**Data**:
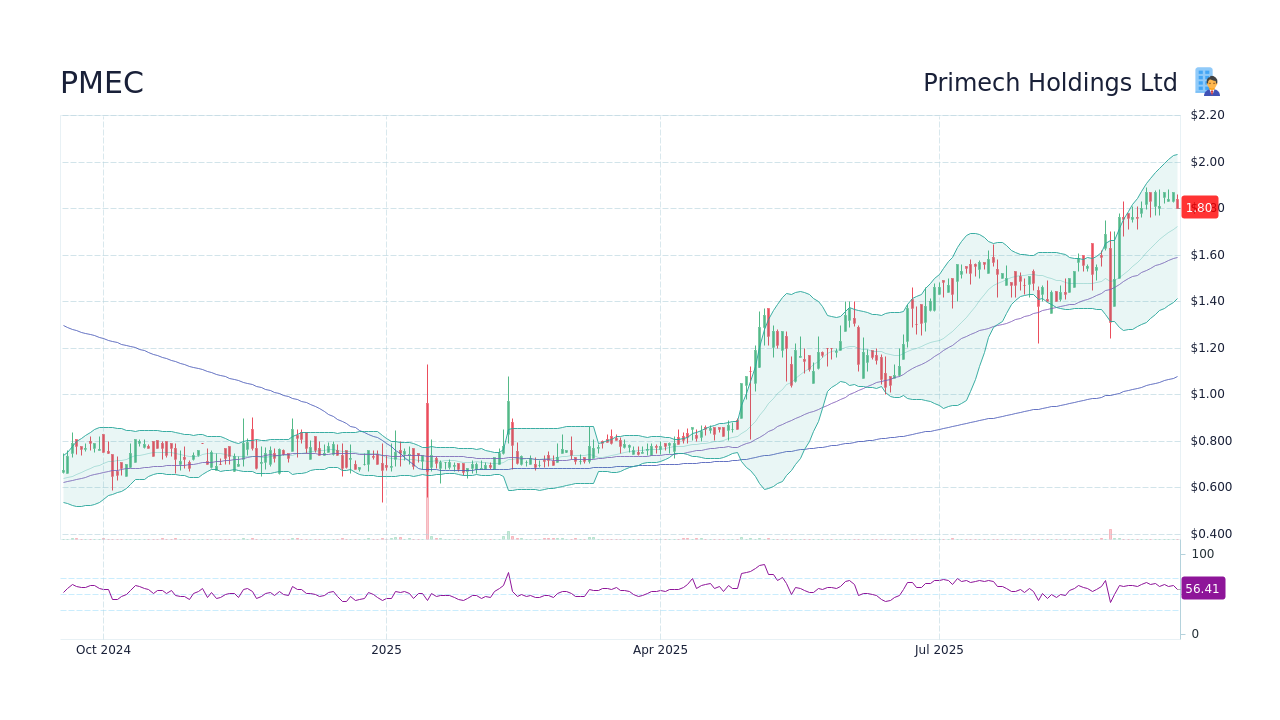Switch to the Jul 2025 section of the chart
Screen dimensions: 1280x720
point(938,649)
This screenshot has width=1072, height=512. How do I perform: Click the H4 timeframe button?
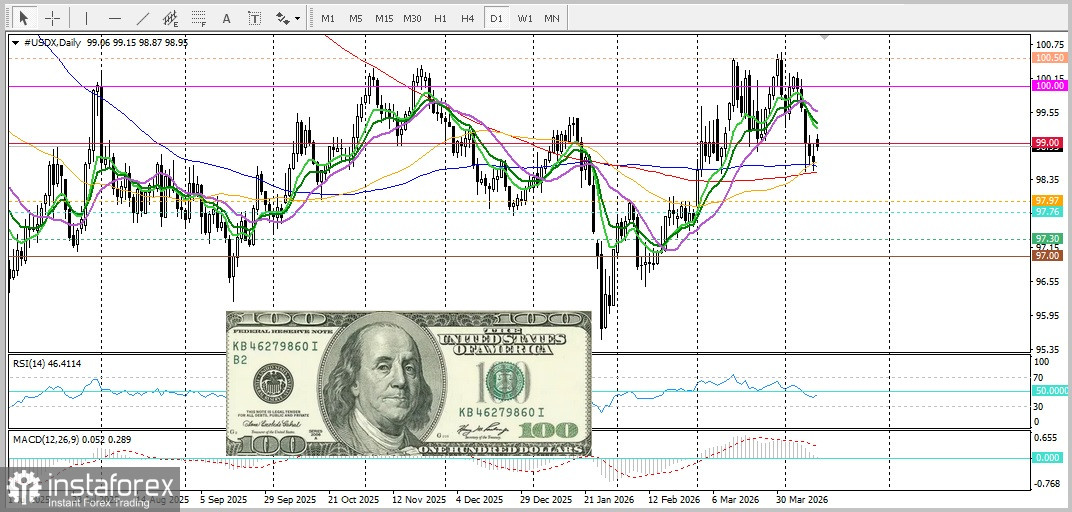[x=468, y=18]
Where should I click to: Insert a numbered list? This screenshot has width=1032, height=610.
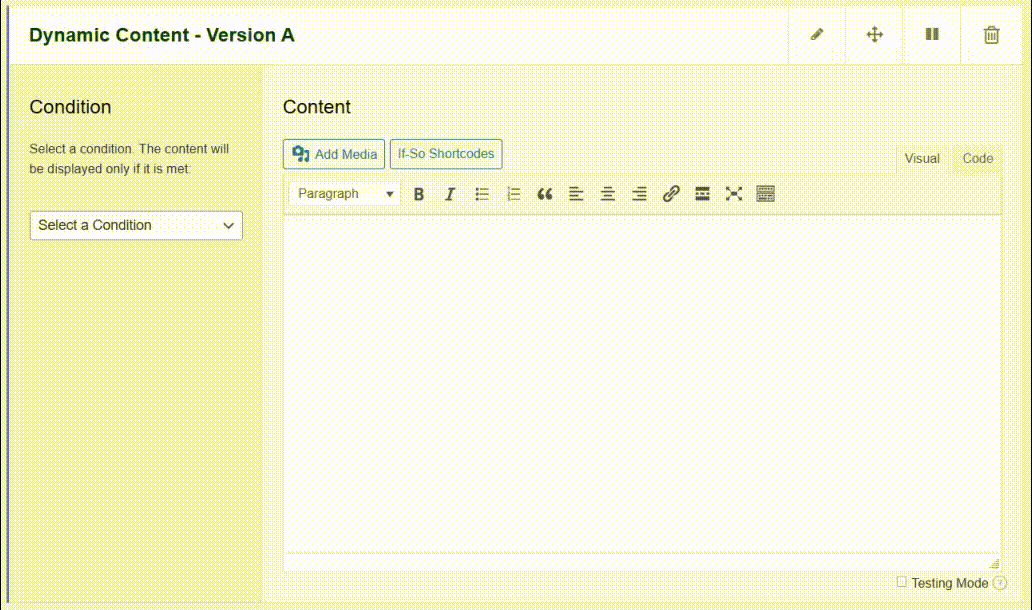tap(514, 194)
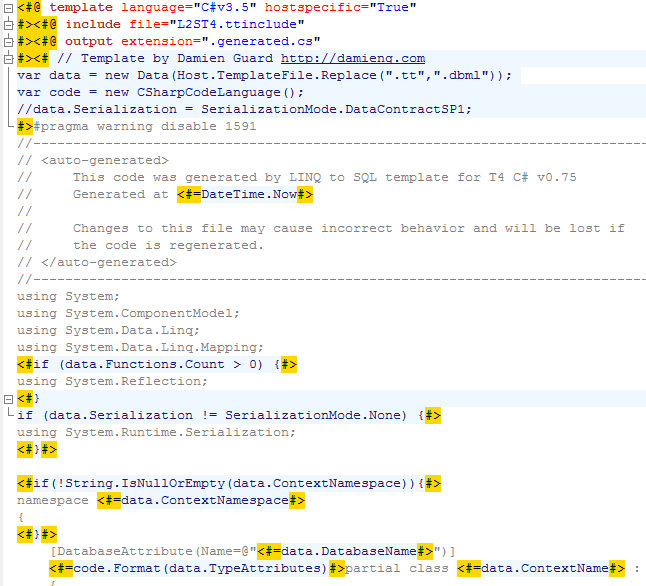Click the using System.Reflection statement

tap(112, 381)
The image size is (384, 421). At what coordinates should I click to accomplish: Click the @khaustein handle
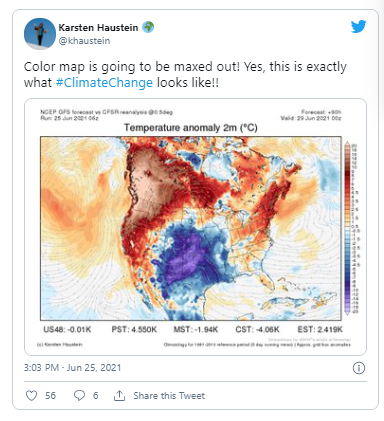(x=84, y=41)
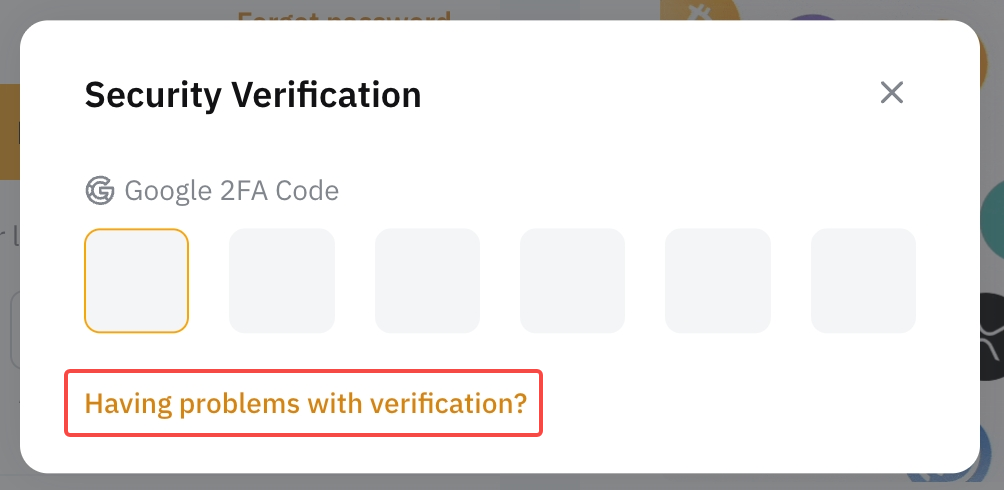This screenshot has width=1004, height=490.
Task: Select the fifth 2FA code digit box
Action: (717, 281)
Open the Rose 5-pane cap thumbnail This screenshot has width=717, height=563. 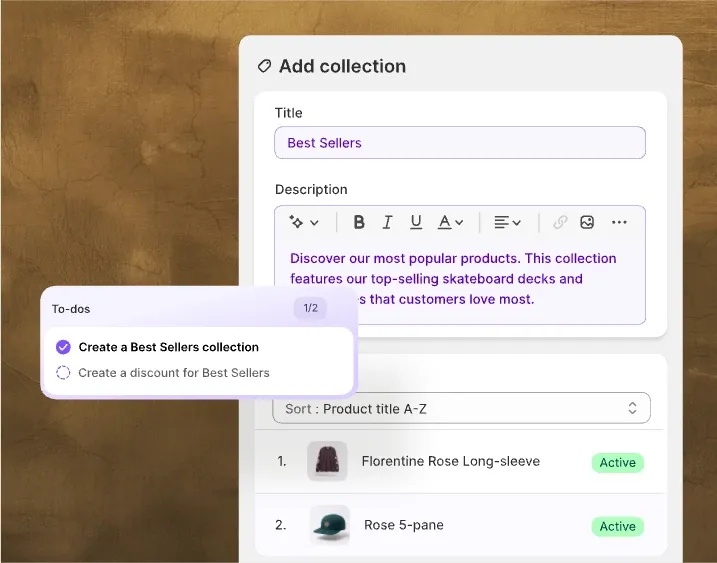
---
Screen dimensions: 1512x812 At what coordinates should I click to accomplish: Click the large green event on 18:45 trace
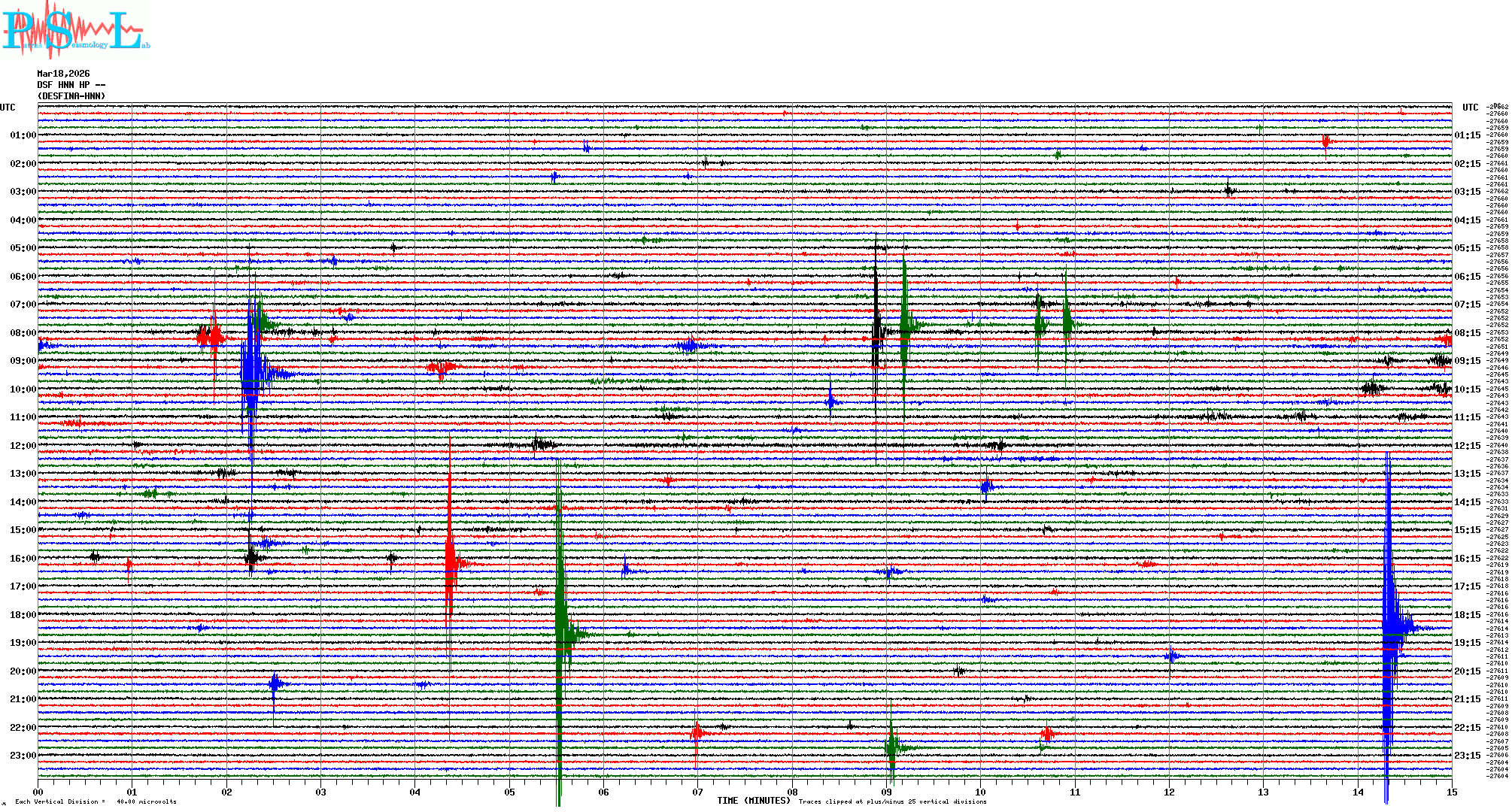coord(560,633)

**Do this**: Please render the items above as a numbered list, beginning at the line that contains "This screenshot has width=1072, height=512." and stopping after the line that contains "[x=468, y=18]". Skip blank lines and leave the pictures out.

**Reply**:
1. This screenshot has width=1072, height=512. How do I perform: Click the H4 timeframe button?
2. [x=468, y=18]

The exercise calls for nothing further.